START Data for review

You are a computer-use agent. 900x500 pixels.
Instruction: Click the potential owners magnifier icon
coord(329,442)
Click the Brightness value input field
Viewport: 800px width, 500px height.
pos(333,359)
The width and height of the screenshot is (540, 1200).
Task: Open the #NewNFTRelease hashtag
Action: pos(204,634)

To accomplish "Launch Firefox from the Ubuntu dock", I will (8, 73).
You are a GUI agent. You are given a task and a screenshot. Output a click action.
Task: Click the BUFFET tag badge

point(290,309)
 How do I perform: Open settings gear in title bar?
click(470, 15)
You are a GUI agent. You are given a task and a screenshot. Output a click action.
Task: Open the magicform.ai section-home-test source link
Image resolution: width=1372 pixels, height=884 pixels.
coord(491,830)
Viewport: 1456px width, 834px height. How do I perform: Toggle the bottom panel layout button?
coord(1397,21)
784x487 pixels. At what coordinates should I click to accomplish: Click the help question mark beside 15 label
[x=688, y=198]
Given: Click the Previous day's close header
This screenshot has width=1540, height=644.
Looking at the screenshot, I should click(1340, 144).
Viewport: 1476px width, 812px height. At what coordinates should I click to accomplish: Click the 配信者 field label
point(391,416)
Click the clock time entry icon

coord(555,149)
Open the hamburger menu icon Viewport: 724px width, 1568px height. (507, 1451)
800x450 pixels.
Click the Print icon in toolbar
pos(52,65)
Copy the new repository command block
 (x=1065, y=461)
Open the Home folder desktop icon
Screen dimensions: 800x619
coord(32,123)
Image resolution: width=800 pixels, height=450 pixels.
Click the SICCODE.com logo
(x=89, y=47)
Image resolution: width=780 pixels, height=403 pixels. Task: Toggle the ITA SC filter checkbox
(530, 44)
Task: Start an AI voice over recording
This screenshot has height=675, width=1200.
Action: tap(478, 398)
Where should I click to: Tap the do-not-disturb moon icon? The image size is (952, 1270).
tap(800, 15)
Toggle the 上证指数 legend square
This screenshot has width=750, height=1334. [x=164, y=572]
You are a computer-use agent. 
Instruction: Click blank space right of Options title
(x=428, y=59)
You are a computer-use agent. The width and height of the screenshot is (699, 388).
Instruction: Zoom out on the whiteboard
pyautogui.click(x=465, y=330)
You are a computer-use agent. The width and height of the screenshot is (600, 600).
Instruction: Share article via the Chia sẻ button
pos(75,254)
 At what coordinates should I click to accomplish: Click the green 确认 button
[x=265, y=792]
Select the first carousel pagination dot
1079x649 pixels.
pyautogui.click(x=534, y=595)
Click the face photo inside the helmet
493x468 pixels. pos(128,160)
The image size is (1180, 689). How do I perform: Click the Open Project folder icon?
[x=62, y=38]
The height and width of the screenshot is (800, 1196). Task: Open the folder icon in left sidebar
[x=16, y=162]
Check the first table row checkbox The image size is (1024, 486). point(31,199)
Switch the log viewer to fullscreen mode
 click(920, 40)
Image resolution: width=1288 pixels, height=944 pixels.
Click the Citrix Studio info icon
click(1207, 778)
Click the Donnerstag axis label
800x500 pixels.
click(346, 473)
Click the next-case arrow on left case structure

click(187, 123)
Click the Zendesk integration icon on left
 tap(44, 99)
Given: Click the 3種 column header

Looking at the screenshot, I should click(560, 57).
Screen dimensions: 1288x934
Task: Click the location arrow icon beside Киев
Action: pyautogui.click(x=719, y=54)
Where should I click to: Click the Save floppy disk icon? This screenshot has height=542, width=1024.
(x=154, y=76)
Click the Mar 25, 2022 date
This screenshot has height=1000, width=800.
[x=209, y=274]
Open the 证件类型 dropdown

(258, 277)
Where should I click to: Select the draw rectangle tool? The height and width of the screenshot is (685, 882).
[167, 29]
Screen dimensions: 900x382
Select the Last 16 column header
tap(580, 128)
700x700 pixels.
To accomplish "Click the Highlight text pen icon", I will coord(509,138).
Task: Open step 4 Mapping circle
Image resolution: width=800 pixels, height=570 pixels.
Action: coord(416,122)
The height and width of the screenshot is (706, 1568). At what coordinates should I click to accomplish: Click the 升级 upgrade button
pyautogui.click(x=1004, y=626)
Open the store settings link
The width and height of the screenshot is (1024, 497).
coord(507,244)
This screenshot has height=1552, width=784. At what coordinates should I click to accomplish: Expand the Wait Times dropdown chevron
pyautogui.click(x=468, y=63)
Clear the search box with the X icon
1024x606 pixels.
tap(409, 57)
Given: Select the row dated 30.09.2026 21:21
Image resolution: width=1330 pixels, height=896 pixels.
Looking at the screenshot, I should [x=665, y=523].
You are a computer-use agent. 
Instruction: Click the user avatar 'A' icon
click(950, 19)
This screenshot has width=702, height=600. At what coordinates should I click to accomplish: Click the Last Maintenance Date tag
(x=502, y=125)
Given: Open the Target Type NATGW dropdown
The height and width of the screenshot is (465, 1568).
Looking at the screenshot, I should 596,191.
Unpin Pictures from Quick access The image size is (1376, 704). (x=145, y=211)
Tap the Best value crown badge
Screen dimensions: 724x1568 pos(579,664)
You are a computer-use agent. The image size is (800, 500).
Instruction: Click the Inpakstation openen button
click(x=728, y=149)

END Data for review

**To do:** Please transcribe every entry above exactly as it appears.

**Answer to this problem:**
You are a computer-use agent. 900x500 pixels.
Instruction: Click the potential owners magnifier icon
coord(329,442)
Click the Brightness value input field
Viewport: 800px width, 500px height.
pos(333,359)
The width and height of the screenshot is (540, 1200).
Task: Open the #NewNFTRelease hashtag
Action: pos(204,634)

To accomplish "Launch Firefox from the Ubuntu dock", I will (8, 73).
You are a GUI agent. You are given a task and a screenshot. Output a click action.
Task: Click the BUFFET tag badge

point(290,309)
 How do I perform: Open settings gear in title bar?
click(470, 15)
You are a GUI agent. You are given a task and a screenshot. Output a click action.
Task: Open the magicform.ai section-home-test source link
Image resolution: width=1372 pixels, height=884 pixels.
coord(491,830)
Viewport: 1456px width, 834px height. How do I perform: Toggle the bottom panel layout button?
coord(1397,21)
784x487 pixels. At what coordinates should I click to accomplish: Click the help question mark beside 15 label
[x=688, y=198]
Given: Click the Previous day's close header
This screenshot has width=1540, height=644.
Looking at the screenshot, I should click(1340, 144).
Viewport: 1476px width, 812px height. At what coordinates should I click to accomplish: Click the 配信者 field label
point(391,416)
Click the clock time entry icon

coord(555,149)
Open the hamburger menu icon Viewport: 724px width, 1568px height. (507, 1451)
800x450 pixels.
Click the Print icon in toolbar
pos(52,65)
Copy the new repository command block
 (x=1065, y=461)
Open the Home folder desktop icon
Screen dimensions: 800x619
coord(32,123)
Image resolution: width=800 pixels, height=450 pixels.
Click the SICCODE.com logo
(x=89, y=47)
Image resolution: width=780 pixels, height=403 pixels. Task: Toggle the ITA SC filter checkbox
(530, 44)
Task: Start an AI voice over recording
This screenshot has height=675, width=1200.
Action: tap(478, 398)
Where should I click to: Tap the do-not-disturb moon icon? The image size is (952, 1270).
tap(800, 15)
Toggle the 上证指数 legend square
This screenshot has width=750, height=1334. [x=164, y=572]
You are a computer-use agent. 
Instruction: Click blank space right of Options title
(x=428, y=59)
You are a computer-use agent. The width and height of the screenshot is (699, 388).
Instruction: Zoom out on the whiteboard
pyautogui.click(x=465, y=330)
You are a computer-use agent. The width and height of the screenshot is (600, 600).
Instruction: Share article via the Chia sẻ button
pos(75,254)
 At what coordinates should I click to accomplish: Click the green 确认 button
[x=265, y=792]
Select the first carousel pagination dot
1079x649 pixels.
pyautogui.click(x=534, y=595)
Click the face photo inside the helmet
493x468 pixels. pos(128,160)
The image size is (1180, 689). How do I perform: Click the Open Project folder icon?
[x=62, y=38]
The height and width of the screenshot is (800, 1196). Task: Open the folder icon in left sidebar
[x=16, y=162]
Check the first table row checkbox The image size is (1024, 486). point(31,199)
Switch the log viewer to fullscreen mode
 click(920, 40)
Image resolution: width=1288 pixels, height=944 pixels.
Click the Citrix Studio info icon
click(1207, 778)
Click the Donnerstag axis label
800x500 pixels.
click(346, 473)
Click the next-case arrow on left case structure

click(187, 123)
Click the Zendesk integration icon on left
 tap(44, 99)
Given: Click the 3種 column header

Looking at the screenshot, I should click(560, 57).
Screen dimensions: 1288x934
Task: Click the location arrow icon beside Киев
Action: pyautogui.click(x=719, y=54)
Where should I click to: Click the Save floppy disk icon? This screenshot has height=542, width=1024.
(x=154, y=76)
Click the Mar 25, 2022 date
This screenshot has height=1000, width=800.
[x=209, y=274]
Open the 证件类型 dropdown

(258, 277)
Where should I click to: Select the draw rectangle tool? The height and width of the screenshot is (685, 882).
[167, 29]
Screen dimensions: 900x382
Select the Last 16 column header
tap(580, 128)
700x700 pixels.
To accomplish "Click the Highlight text pen icon", I will coord(509,138).
Task: Open step 4 Mapping circle
Image resolution: width=800 pixels, height=570 pixels.
Action: coord(416,122)
The height and width of the screenshot is (706, 1568). At what coordinates should I click to accomplish: Click the 升级 upgrade button
pyautogui.click(x=1004, y=626)
Open the store settings link
The width and height of the screenshot is (1024, 497).
coord(507,244)
This screenshot has height=1552, width=784. At what coordinates should I click to accomplish: Expand the Wait Times dropdown chevron
pyautogui.click(x=468, y=63)
Clear the search box with the X icon
1024x606 pixels.
tap(409, 57)
Given: Select the row dated 30.09.2026 21:21
Image resolution: width=1330 pixels, height=896 pixels.
Looking at the screenshot, I should [x=665, y=523].
You are a computer-use agent. 
Instruction: Click the user avatar 'A' icon
click(950, 19)
This screenshot has width=702, height=600. At what coordinates should I click to accomplish: Click the Last Maintenance Date tag
(x=502, y=125)
Given: Open the Target Type NATGW dropdown
The height and width of the screenshot is (465, 1568).
Looking at the screenshot, I should 596,191.
Unpin Pictures from Quick access The image size is (1376, 704). (x=145, y=211)
Tap the Best value crown badge
Screen dimensions: 724x1568 pos(579,664)
You are a computer-use agent. The image size is (800, 500).
Instruction: Click the Inpakstation openen button
click(x=728, y=149)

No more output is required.